▸ **Provided data**
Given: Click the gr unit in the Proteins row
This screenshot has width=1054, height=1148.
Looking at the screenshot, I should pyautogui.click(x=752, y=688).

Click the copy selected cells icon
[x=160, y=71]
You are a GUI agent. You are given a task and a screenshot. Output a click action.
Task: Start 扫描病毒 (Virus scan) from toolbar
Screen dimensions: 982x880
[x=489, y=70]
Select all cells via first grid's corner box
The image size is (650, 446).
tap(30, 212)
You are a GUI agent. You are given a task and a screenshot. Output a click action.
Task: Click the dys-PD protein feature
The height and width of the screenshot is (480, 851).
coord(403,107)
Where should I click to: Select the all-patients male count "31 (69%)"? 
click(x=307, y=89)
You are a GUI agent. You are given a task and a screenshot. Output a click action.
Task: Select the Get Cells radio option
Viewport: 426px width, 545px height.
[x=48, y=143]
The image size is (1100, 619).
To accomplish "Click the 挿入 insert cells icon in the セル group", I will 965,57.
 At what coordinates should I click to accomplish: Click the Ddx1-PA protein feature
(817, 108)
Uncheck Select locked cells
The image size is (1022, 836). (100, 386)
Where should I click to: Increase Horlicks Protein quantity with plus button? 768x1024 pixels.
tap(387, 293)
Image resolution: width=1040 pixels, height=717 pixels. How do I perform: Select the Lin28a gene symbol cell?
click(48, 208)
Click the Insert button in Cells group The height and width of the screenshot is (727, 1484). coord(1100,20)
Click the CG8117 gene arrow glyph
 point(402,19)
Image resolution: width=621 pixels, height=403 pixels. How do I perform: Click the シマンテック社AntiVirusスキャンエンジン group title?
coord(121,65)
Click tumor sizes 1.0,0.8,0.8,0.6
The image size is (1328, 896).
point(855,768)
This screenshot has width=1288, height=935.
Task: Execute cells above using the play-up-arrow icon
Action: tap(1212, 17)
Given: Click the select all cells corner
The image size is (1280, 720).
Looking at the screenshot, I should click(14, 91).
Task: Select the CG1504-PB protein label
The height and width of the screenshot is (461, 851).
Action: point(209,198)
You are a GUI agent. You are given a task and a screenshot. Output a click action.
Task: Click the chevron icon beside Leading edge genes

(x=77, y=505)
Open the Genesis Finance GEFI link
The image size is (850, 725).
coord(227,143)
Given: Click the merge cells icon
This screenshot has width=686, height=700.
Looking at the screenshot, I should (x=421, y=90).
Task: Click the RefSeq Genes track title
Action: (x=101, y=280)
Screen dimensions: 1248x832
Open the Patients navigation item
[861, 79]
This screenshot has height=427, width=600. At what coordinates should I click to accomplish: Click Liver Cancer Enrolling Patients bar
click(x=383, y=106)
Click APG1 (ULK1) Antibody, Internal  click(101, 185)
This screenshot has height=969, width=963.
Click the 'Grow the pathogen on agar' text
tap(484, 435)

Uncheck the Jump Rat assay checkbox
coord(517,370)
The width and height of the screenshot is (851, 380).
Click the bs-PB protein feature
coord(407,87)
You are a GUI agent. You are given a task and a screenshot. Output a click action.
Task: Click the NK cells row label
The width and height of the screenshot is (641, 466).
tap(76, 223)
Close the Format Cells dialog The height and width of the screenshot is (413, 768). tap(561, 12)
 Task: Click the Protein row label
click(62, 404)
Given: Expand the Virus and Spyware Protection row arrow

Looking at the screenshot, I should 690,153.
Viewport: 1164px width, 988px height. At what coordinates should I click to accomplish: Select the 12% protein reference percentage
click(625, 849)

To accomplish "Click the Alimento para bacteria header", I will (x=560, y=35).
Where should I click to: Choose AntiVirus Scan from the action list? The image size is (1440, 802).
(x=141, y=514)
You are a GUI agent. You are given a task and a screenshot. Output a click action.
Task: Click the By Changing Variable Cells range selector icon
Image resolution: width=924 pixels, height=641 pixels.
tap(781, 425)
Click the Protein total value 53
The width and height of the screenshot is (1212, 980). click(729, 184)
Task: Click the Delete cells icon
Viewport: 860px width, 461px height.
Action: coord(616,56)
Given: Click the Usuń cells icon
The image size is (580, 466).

▸ **Work to complete**
Go through the listing above and repeat all of it exactly.

▸ **Reply to the exercise**
Given: Click the gr unit in the Proteins row
This screenshot has width=1054, height=1148.
Looking at the screenshot, I should pyautogui.click(x=752, y=688).

Click the copy selected cells icon
[x=160, y=71]
You are a GUI agent. You are given a task and a screenshot. Output a click action.
Task: Start 扫描病毒 (Virus scan) from toolbar
Screen dimensions: 982x880
[x=489, y=70]
Select all cells via first grid's corner box
The image size is (650, 446).
tap(30, 212)
You are a GUI agent. You are given a task and a screenshot. Output a click action.
Task: Click the dys-PD protein feature
The height and width of the screenshot is (480, 851).
coord(403,107)
Where should I click to: Select the all-patients male count "31 (69%)"? 
click(x=307, y=89)
You are a GUI agent. You are given a task and a screenshot. Output a click action.
Task: Select the Get Cells radio option
Viewport: 426px width, 545px height.
[x=48, y=143]
The image size is (1100, 619).
To accomplish "Click the 挿入 insert cells icon in the セル group", I will 965,57.
 At what coordinates should I click to accomplish: Click the Ddx1-PA protein feature
(817, 108)
Uncheck Select locked cells
The image size is (1022, 836). (100, 386)
Where should I click to: Increase Horlicks Protein quantity with plus button? 768x1024 pixels.
tap(387, 293)
Image resolution: width=1040 pixels, height=717 pixels. How do I perform: Select the Lin28a gene symbol cell?
click(48, 208)
Click the Insert button in Cells group The height and width of the screenshot is (727, 1484). coord(1100,20)
Click the CG8117 gene arrow glyph
 point(402,19)
Image resolution: width=621 pixels, height=403 pixels. How do I perform: Click the シマンテック社AntiVirusスキャンエンジン group title?
coord(121,65)
Click tumor sizes 1.0,0.8,0.8,0.6
The image size is (1328, 896).
point(855,768)
This screenshot has width=1288, height=935.
Task: Execute cells above using the play-up-arrow icon
Action: tap(1212, 17)
Given: Click the select all cells corner
The image size is (1280, 720).
Looking at the screenshot, I should click(14, 91).
Task: Select the CG1504-PB protein label
The height and width of the screenshot is (461, 851).
Action: point(209,198)
You are a GUI agent. You are given a task and a screenshot. Output a click action.
Task: Click the chevron icon beside Leading edge genes

(x=77, y=505)
Open the Genesis Finance GEFI link
The image size is (850, 725).
coord(227,143)
Given: Click the merge cells icon
This screenshot has width=686, height=700.
Looking at the screenshot, I should (x=421, y=90).
Task: Click the RefSeq Genes track title
Action: (x=101, y=280)
Screen dimensions: 1248x832
Open the Patients navigation item
[861, 79]
This screenshot has height=427, width=600. At what coordinates should I click to accomplish: Click Liver Cancer Enrolling Patients bar
click(x=383, y=106)
Click APG1 (ULK1) Antibody, Internal  click(101, 185)
This screenshot has height=969, width=963.
Click the 'Grow the pathogen on agar' text
tap(484, 435)

Uncheck the Jump Rat assay checkbox
coord(517,370)
The width and height of the screenshot is (851, 380).
Click the bs-PB protein feature
coord(407,87)
You are a GUI agent. You are given a task and a screenshot. Output a click action.
Task: Click the NK cells row label
The width and height of the screenshot is (641, 466).
tap(76, 223)
Close the Format Cells dialog The height and width of the screenshot is (413, 768). tap(561, 12)
 Task: Click the Protein row label
click(62, 404)
Given: Expand the Virus and Spyware Protection row arrow

Looking at the screenshot, I should 690,153.
Viewport: 1164px width, 988px height. At what coordinates should I click to accomplish: Select the 12% protein reference percentage
click(625, 849)

To accomplish "Click the Alimento para bacteria header", I will (x=560, y=35).
Where should I click to: Choose AntiVirus Scan from the action list? The image size is (1440, 802).
(x=141, y=514)
You are a GUI agent. You are given a task and a screenshot. Output a click action.
Task: Click the By Changing Variable Cells range selector icon
Image resolution: width=924 pixels, height=641 pixels.
tap(781, 425)
Click the Protein total value 53
The width and height of the screenshot is (1212, 980). click(729, 184)
Task: Click the Delete cells icon
Viewport: 860px width, 461px height.
Action: coord(616,56)
Given: Click the Usuń cells icon
The image size is (580, 466).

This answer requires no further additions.